The coating device shown consists essentially of borrow from a movable on the room floor T carriage 2 which holds a device holder 5 on a towering stand 3 by means of guides 4 adjustable in height, on which, on the one hand, a processing container 6 is detachably and interchangeably held and three spray guns 8 are held by means of cantilever arms 7.

The upper part of the stand 3 can form a powder container 9, the lower part 10 a high voltage generator, a compressed air source such as a compressor and possibly further electrical and pneumatic connections and assemblies. on / The compressed air source is connected by a hose 11 to a possibly designed as a quick connector 12 of the equipment carrier S, and from the high-voltage generator leads a collecting cable 13 to the equipment carrier, where it is branched into individual high-voltage cables 14, each through the tubular boom 7 are guided to a spray gun 8.

Deviating from the illustration chosen here, only a control cabinet for the pneumatic and electrical control processes can also be accommodated in the stator 3, possibly also the high-voltage generator. The compressed air is then drawn through a hose connection from the compressed air supply to the housing, the powder from a stationary or in turn mobile large storage container over possibly larger distances, and the hose 11 is similar to the collecting cable 13 as a sheathed hose for individual branched compressed air hoses that form individual connections of the pistols or injectors. In the latter case, the entire pneumatic control and regulation can also be carried out from the control cabinet.

A double-acting cylinder unit 15 with a cylinder 16 and a piston rod 17, which protrudes from the cylinder on both sides and has ends at two ends, serves to adjust the height of the device carrier end blocks 18 of the equipment carrier 5 is screwed tight. The cylinder 16, on the other hand, is fastened to the stand 3 by means of a plate 55 in the guides 4 in an adjustable manner via an intermediate carrier 19. On this plate guide rollers 56 are also mounted, which run from the inside on the walls of the device carrier 5 and thereby form a swivel alignment around the axis of the cylinder unit 15, which represents the actual longitudinal guide.

The cylinder 16 can be fed by two hoses 20 from a control (not shown) in the lower space 10 of the stator by compressed air from the compressed air source there or by a separate, possibly interposed flow medium such as pressurized oil or the like any other suitable drive motor, such as a rotary 'compressed air motor with rack or spindle drive or an electric motor, possibly with a cable winch, can be used.

The adjustment can be used for the usual height positioning of the carrier 5 up to the upper end position shown with broken lines 54, but also for a constant oscillation between these end positions or certain intermediate positions, for example with limit switches, the instantaneous speed depending on the covered route can change independently.

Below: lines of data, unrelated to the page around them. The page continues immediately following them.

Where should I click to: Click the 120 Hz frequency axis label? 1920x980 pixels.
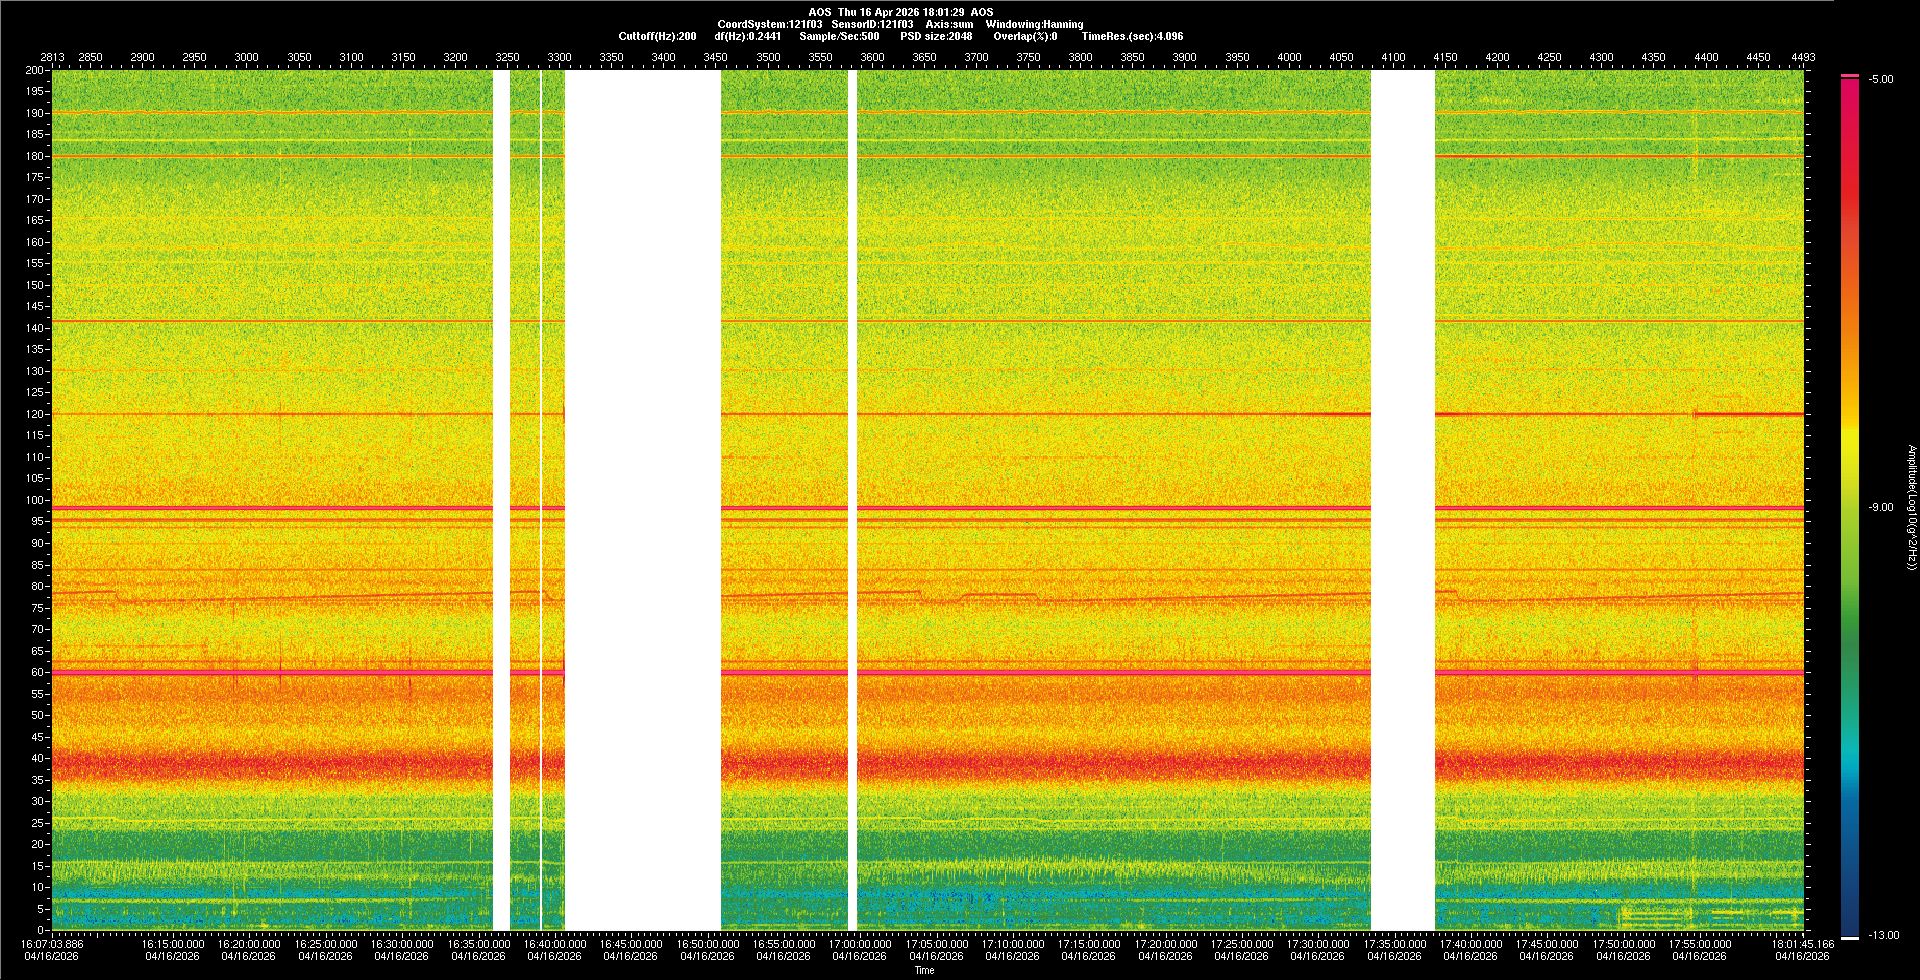coord(36,414)
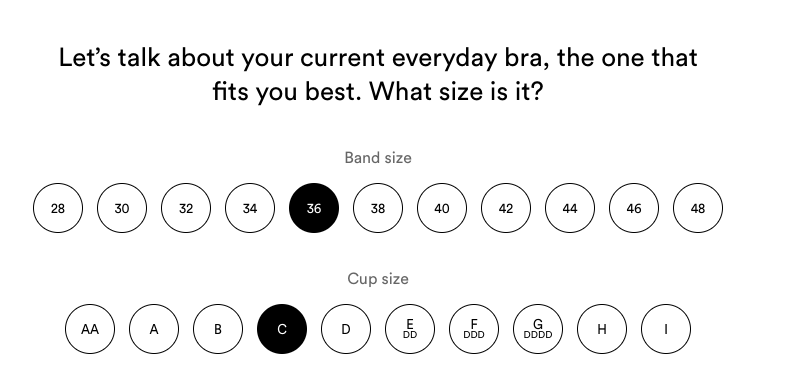Screen dimensions: 795x392
Task: Click the selected C cup size
Action: click(282, 329)
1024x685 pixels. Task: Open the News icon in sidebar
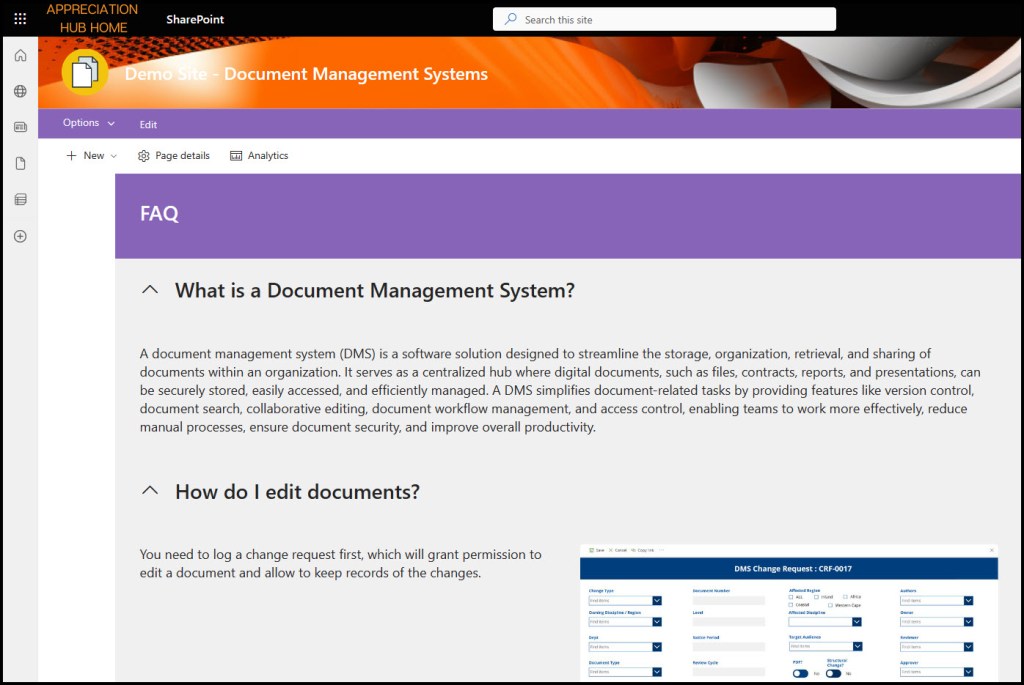20,127
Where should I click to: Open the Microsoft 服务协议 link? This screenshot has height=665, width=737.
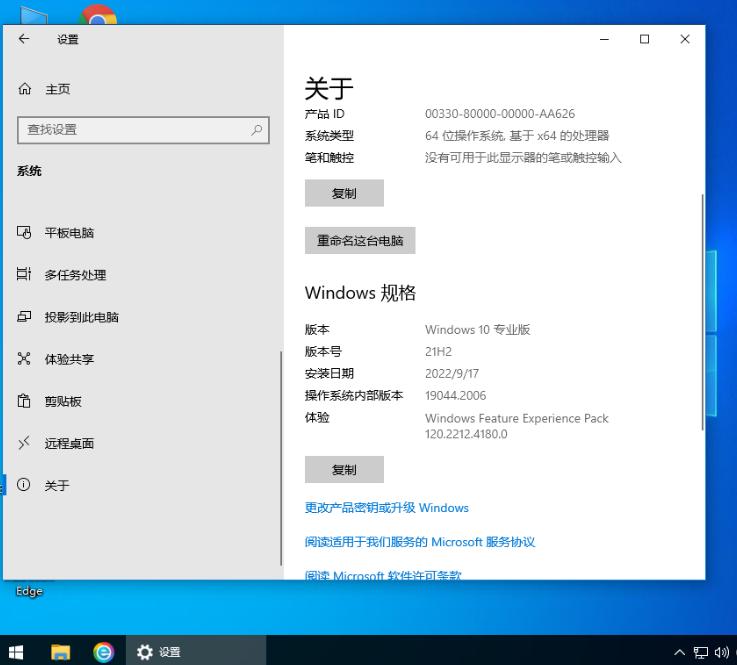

The equipment carrier 5 has essentially the shape of a rectangular box which is opened on opposite sides and the interior of which is divided into two pockets 22, 23 by an intermediate wall 21. On the intermediate wall 21, the two connecting blocks 18 for the cylinder unit 15 enclosed by the pocket 22 are attached. At least one coupling projection 24 of the processing container 6 protrudes into the pocket 23 and is suspended on both sides by an attached screw 25 in angle slots 26 of the side pocket walls. By tightening the screw 25 by means of the lever 27, the processing container 6 can be fixed in a predetermined position on the equipment carrier 5. The reprocessing container can be removed and attached in a few simple steps, and yet the specified end position is always reached.

Instead of using a lever screw 25, 26, it is also possible to place a lever nut, a wing nut or the like on a possibly continuous threaded bolt. Sometimes it is also sufficient to clamp only on one of the two sides or to separate the guide and alignment on the one hand from the clamping devices on the other.

The processing container 6 has the shape of an elongated, thin cylinder, which has at its upper end two tangentially opening supply nozzles 28 for fresh powder and for recovered powder. At least one of these feed nozzles is connected to the powder storage container 9 mounted in the stand by a feed line (not shown). Possibly. This storage container can also be divided into two container spaces for fresh powder and recovered powder, and means can be provided for metering both powders in a predetermined ratio.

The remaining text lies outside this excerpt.